■ Required work ■
Starting at the line containing "How do I perform: Refresh" and ending with the line containing "[x=896, y=559]", rewrite the records with "inbound rules" replaced by "outbound rules" and everything else unchanged. Leave the pictures out of your answer.

■ Data lines ■
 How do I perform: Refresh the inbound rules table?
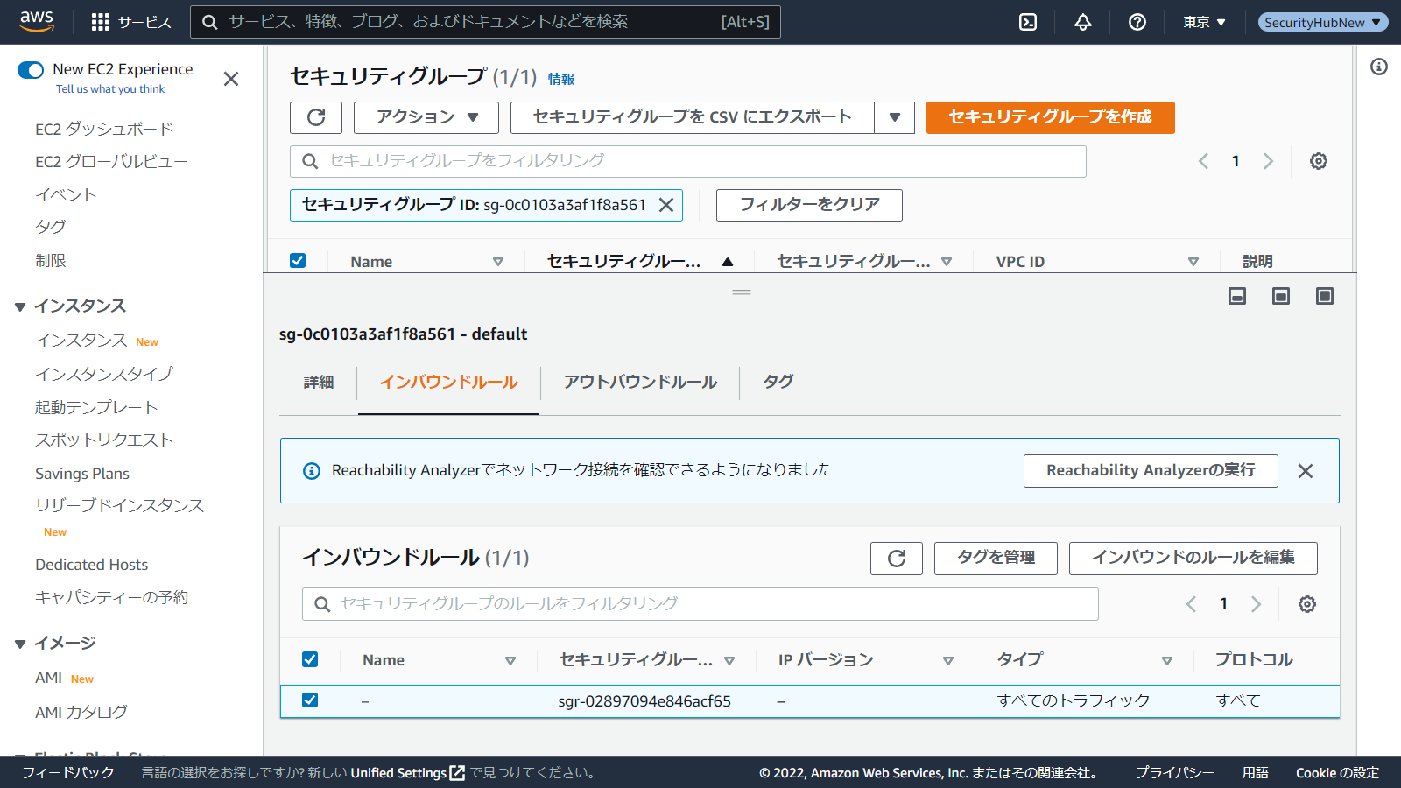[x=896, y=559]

--

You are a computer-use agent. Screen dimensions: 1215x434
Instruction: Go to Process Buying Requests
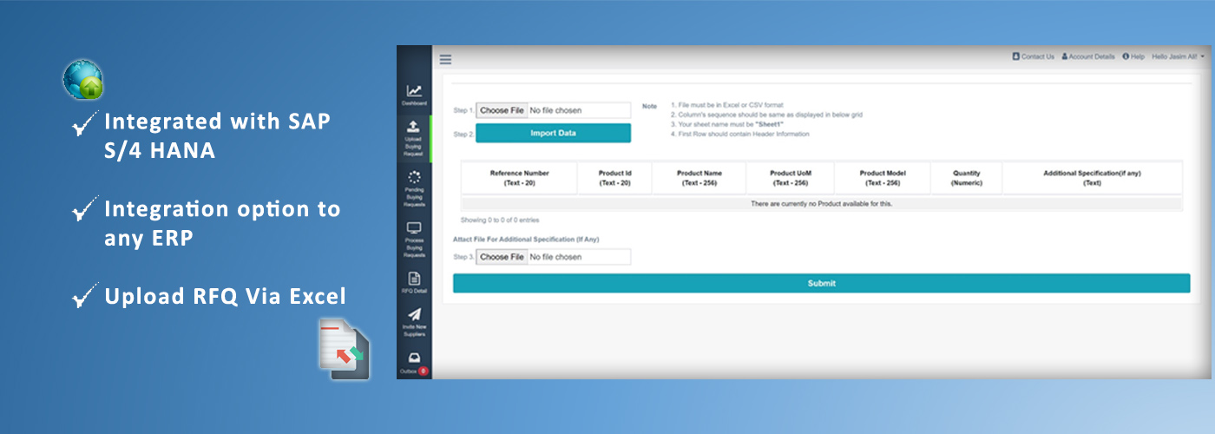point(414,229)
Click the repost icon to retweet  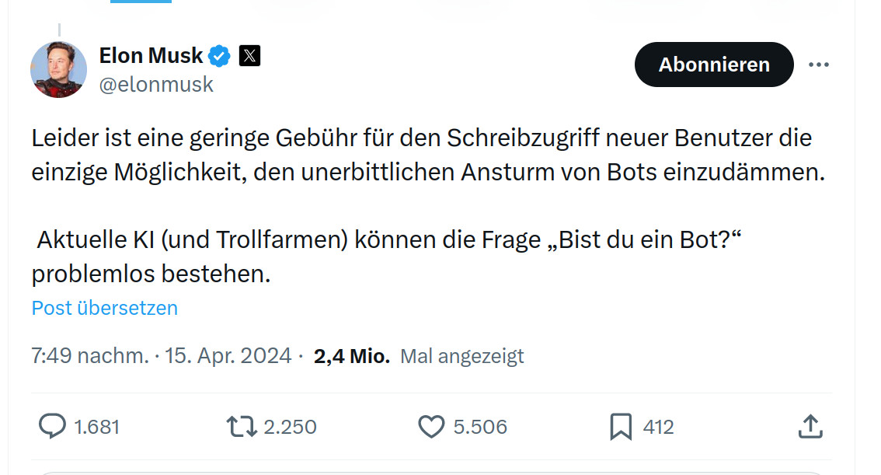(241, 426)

--

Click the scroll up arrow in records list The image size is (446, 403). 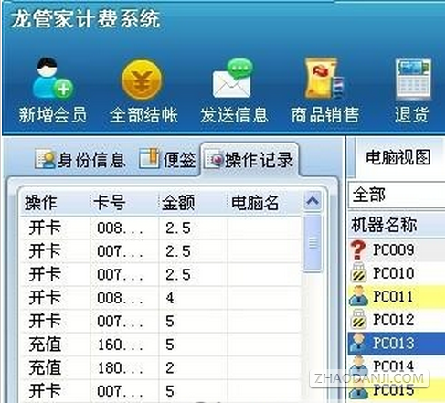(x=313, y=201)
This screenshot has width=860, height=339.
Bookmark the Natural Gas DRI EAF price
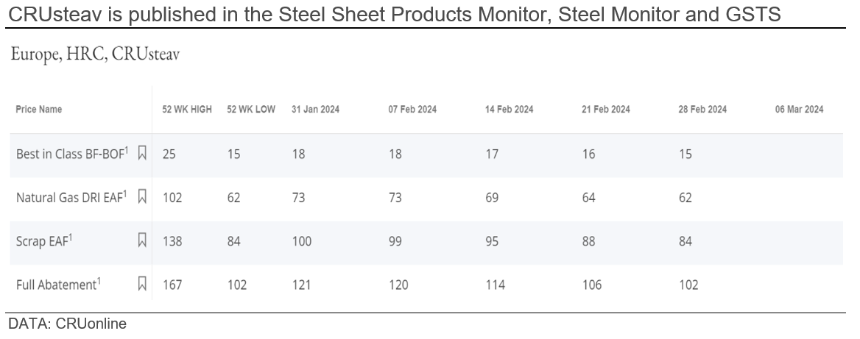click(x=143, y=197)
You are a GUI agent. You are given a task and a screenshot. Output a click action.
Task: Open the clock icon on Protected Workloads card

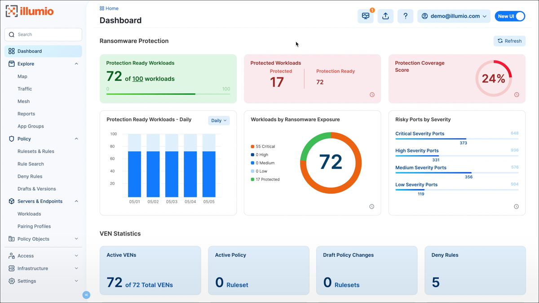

■ Response below ■
 How do I perform: Refresh the outbound rules table?
[x=896, y=559]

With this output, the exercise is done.